Document passage →
Escadron volant ("[The] Flying squadron") was a term used in the propaganda against the queen-regent of France, Catherine de' Medici. It was a part of the Black Legend around Catherine de' Medici, alongside her alleged use of poison, witchcraft and political conspiracies.

The term stood for the beautiful ladies-in-waiting of the queen dowager, whom she is claimed to have specifically employed in order to use them as spies to further her political agenda by exploiting their beauty and sexuality.

==History==
The French Protestants (Huguenots) referred to these ladies-in-waiting as "a stable of whores", who were prostituted by the queen-regent to further her political goals, and used it as an example of the decadence of the Catholic House of Valois.

The historical truth of the term is dubious. Queen Catherine de' Medici is known to have employed a famously large number of ladies-in-waiting; a larger number than most French queens. It was not uncommon for women of the royal court to have extramarital love affairs, which was socially accepted at court, as long as it was discreet. It is possible that Catherine de' Medici, when she noticed that one of her ladies-in-waiting where having an affair with a man of influence, attempted to use this fact by requesting her lady-in-waiting to obtain political favors or information from her lover. This is clearly known to have occurred in one case: during the affair between Catherine's lady-in-waiting Charlotte de Sauve and Henry of Navarre in 1572.

Stored data →

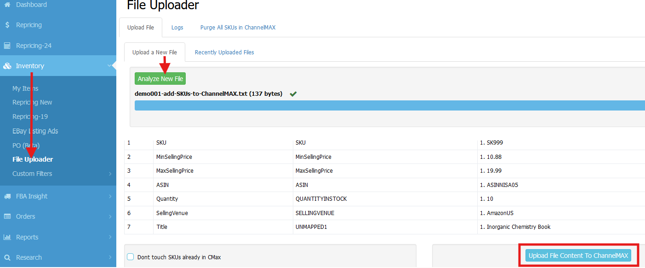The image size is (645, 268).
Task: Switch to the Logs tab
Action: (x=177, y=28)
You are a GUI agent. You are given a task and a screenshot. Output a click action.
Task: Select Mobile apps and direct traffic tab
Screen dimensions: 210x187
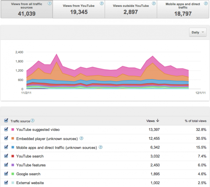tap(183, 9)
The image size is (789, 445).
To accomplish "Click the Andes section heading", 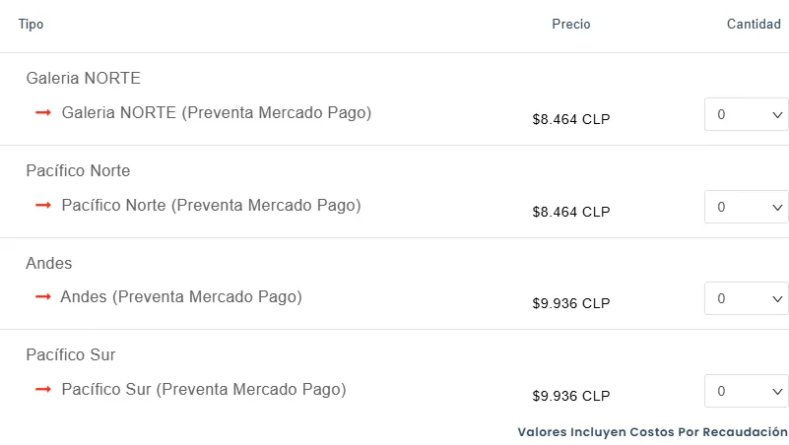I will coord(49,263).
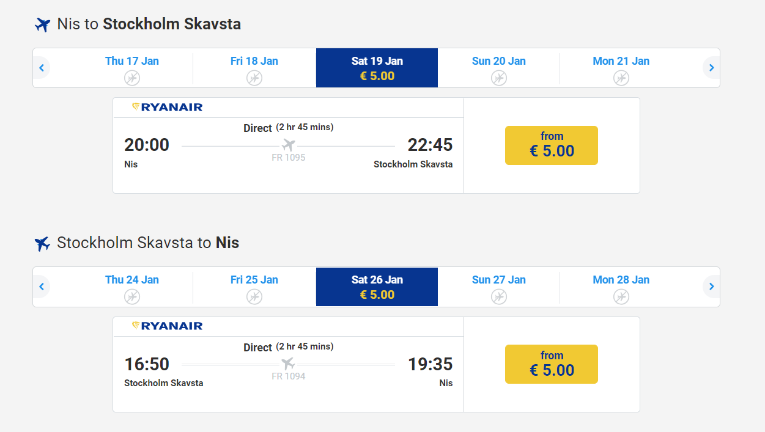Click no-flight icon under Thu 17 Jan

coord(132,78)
...
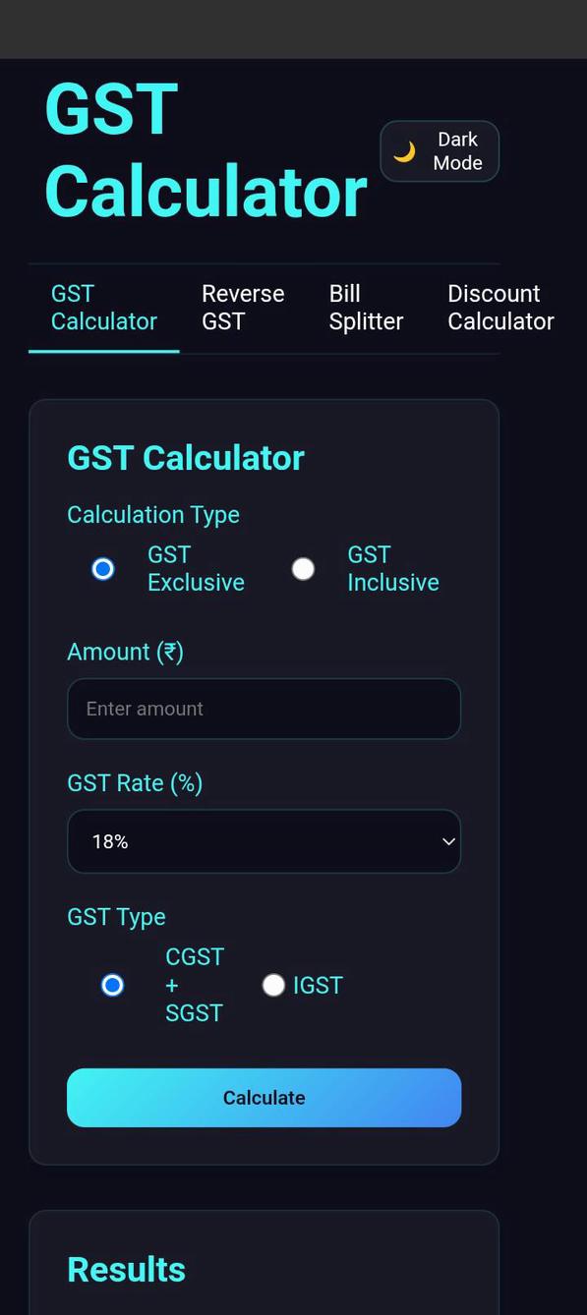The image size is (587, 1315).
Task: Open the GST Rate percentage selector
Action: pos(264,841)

Activities →
1. Decide whether each statement below agrees with the passage on the Escadron volant. Answer yes or no for each, and quote the exact words of the passage that decide it.
(a) Catherine de' Medici employed more ladies-in-waiting than most French queens.
(b) Extramarital love affairs were socially forbidden at the royal court.
(c) The affair between Charlotte de Sauve and Henry of Navarre took place in 1582.
2. Continue the passage on the Escadron volant with a single paragraph of three or four sentences.

Results for each task →
1.
(a) Yes: "a larger number than most French queens."
(b) No: "which was socially accepted at court, as long as it was discreet."
(c) No: "during the affair between Catherine's lady-in-waiting Charlotte de Sauve and Henry of Navarre in 1572."

2.
However, the notion that Catherine de' Medici employed ladies-in-waiting with the purpose of prostituting them by commanding them to have sexual affairs with men she selected for them to extract favors from them, is viewed as slander and political propaganda from misogynist political enemies of the queen-regent who wished to paint the Catholic Valois court as decadent. While Catherine de' Medici may indeed have attempted to use the love affairs of her ladies-in-waiting after the fact, she is unlikely to have planned and initiated them. On the contrary, she is known to have dismissed ladies who were not discreet with their love affairs, such as in the known case of Isabelle de Limeuil in 1564, and preferred to employ women who showed at least outward discretion, moderation and neutrality.